Start of MATERIAL FOR THIS EXERCISE

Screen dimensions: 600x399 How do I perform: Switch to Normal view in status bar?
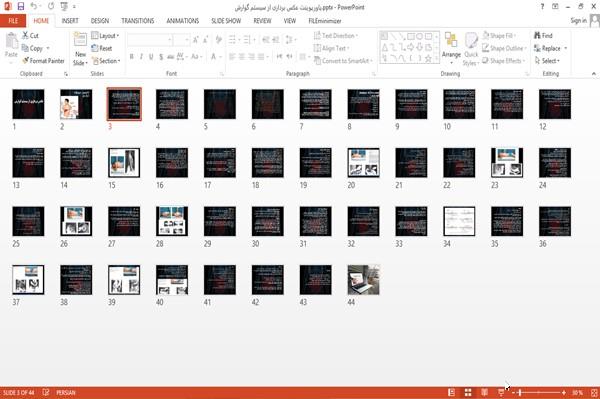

End of MATERIAL FOR THIS EXERCISE
Start of MATERIAL FOR THIS EXERCISE

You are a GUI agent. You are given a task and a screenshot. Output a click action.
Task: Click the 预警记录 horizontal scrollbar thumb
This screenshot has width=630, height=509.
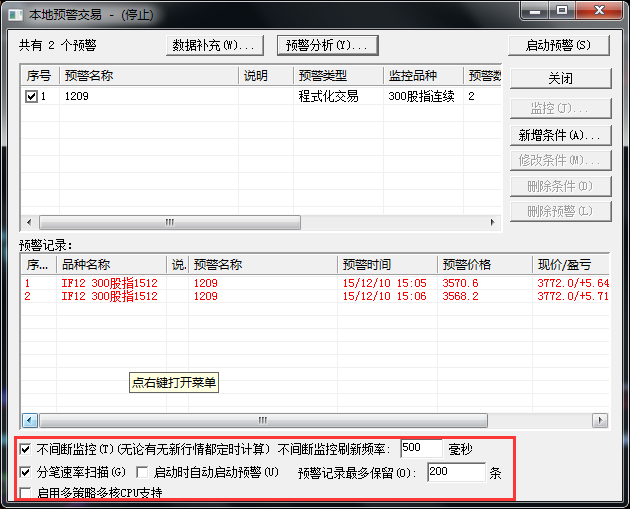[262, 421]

End of MATERIAL FOR THIS EXERCISE
Start of MATERIAL FOR THIS EXERCISE

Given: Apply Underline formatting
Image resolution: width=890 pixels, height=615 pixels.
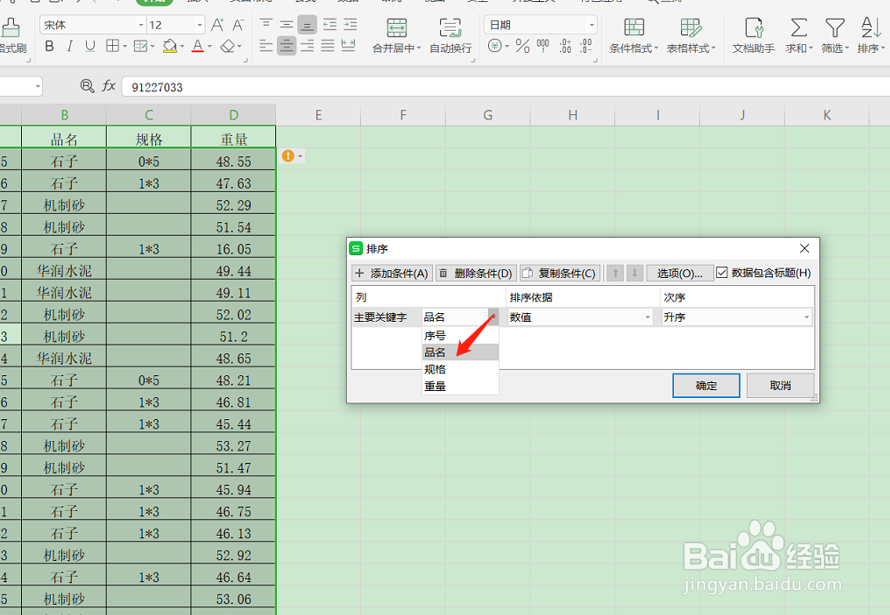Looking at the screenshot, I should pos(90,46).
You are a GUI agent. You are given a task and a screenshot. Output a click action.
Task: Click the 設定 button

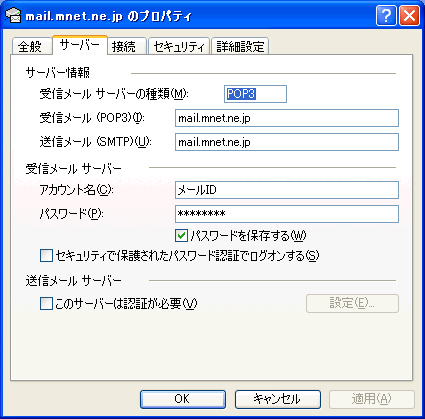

End of MATERIAL FOR THIS EXERCISE

* [AIM]
Return the listing lines verbatim, starting at the line containing "Given: Apply Underline formatting" and ending after the line containing "Task: Click the 設定 button". Omit the pictures.

* [EXERCISE ANSWER]
Given: Apply Underline formatting
Image resolution: width=890 pixels, height=615 pixels.
Looking at the screenshot, I should pos(90,46).
You are a GUI agent. You are given a task and a screenshot. Output a click action.
Task: Click the 設定 button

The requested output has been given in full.